O código de vestimenta proíbe:
- Chapéus para leigos dentro da Basílica;
- Bermudas e saias acima dos joelhos;
- Camisetas sem manga;
- Blusas que mostrem o umbigo;
- Blusas decotadas;
- Blusas que contenham obcenidades;
- Excesso de joias e acessórios;
- Uso de celulares, além de ser proibido fumar.
A placa de alerta para o código de vestimenta está presente bem na entrada da Basílica de São Pedro. Não há como entrar na Basílica e ignorar os sinais de proibido e permitido dispostos numa placa amarela como a que podemos ver acima. É um claro indício de que naquele lugar existe uma cultura normalizadora de comportamentos. Você pode ser católico ou não, italiano ou não, homem ou mulher, todos devem se submeter à lei da modéstia que deveria estar presente em todas as igrejas do mundo.
Vocês devem ter aprendido que dentro de quase todo texto existe sempre algo implícito, nas entrelinhas. E no que concerne à plaquinha amarela na porta da Basílica de São Pedro, lê-se: “Não se aproxime ; tira as sandálias dos pés, porque o lugar em que estás é terra santa” (Êxodo 3, 5). É uma forma formal de dizer que aquele lugar não é museu, não é galeria de arte e nem sobretudo um meeting point, um lugar para encontrar os amigos. Na prática, a reverência que nos desperta a arquitetura sacra já é sinal suficiente para que se ocorra uma metanoia instantânea ao pisarmos na igreja. É como se as paredes fizessem o papel da plaquinha amarela.
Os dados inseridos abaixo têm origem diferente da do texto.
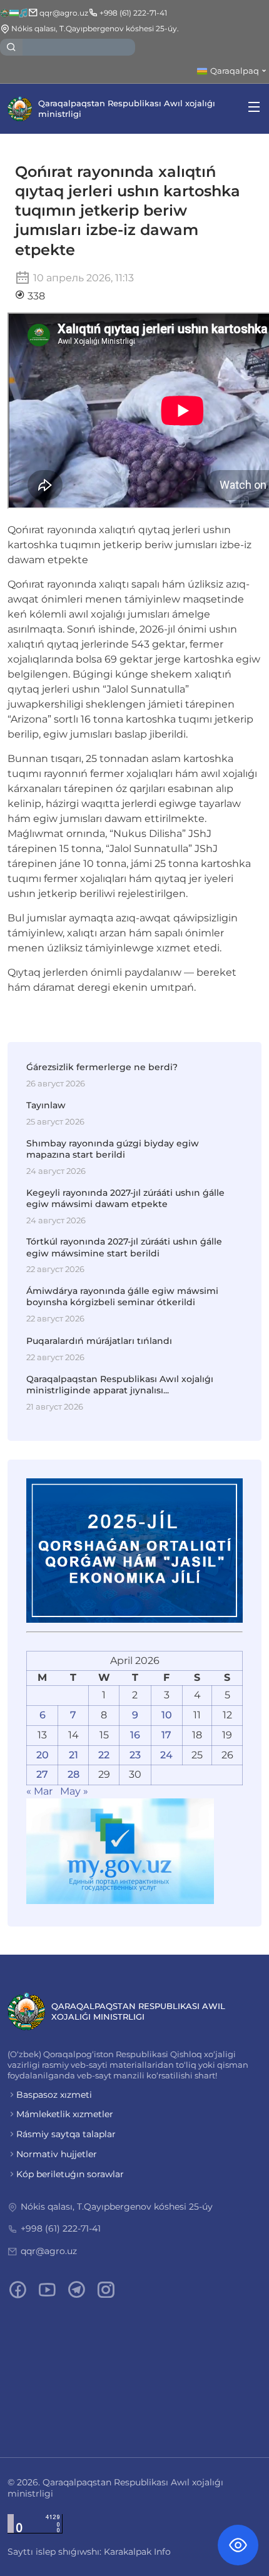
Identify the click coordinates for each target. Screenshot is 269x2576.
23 (135, 1755)
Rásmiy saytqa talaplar (66, 2134)
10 (166, 1715)
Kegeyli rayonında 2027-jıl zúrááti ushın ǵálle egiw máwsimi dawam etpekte (125, 1198)
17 (166, 1735)
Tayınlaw (46, 1105)
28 (73, 1774)
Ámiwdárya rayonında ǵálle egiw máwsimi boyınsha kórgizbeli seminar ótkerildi (122, 1296)
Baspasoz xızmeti (54, 2094)
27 (42, 1774)
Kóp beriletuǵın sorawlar (70, 2174)
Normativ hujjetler (56, 2154)
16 (135, 1735)
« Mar (39, 1791)
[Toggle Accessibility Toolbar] (238, 2545)
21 (73, 1755)
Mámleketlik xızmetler (64, 2114)
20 (42, 1755)
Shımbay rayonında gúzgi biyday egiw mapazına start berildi (112, 1149)
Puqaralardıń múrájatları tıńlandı (99, 1340)
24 (166, 1755)
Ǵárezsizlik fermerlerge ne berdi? (102, 1067)
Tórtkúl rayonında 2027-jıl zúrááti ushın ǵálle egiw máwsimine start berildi (124, 1247)
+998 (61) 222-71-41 (61, 2228)
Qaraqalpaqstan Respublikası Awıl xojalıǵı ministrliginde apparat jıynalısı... (119, 1384)
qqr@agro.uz (49, 2251)
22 (103, 1755)
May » (74, 1791)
Infelizmente o homem moderno encontra-se sofre de um mal crônico: os sinais já não significam. Dou-vos um exemplo, quando eu viajara há dois meses para a Europa, notei que em quase todos os museus havia uma clara orientação para que ninguém tirasse fotos das obras. Acho que o turista comum; de tanto ver aquele lembrete, que se justifica porque o flash danifica a obra e nem todo mundo sabe usar uma máquina fotográfica, todos deveriam estar ciente de que a máquina ali seria um adereço inútil, pois há uma lei proibitiva. Alguém receita? Poucos. Em geral, acredita-se que aquilo é uma grande besteira e que o que vale é a lembrança de uma viagem única.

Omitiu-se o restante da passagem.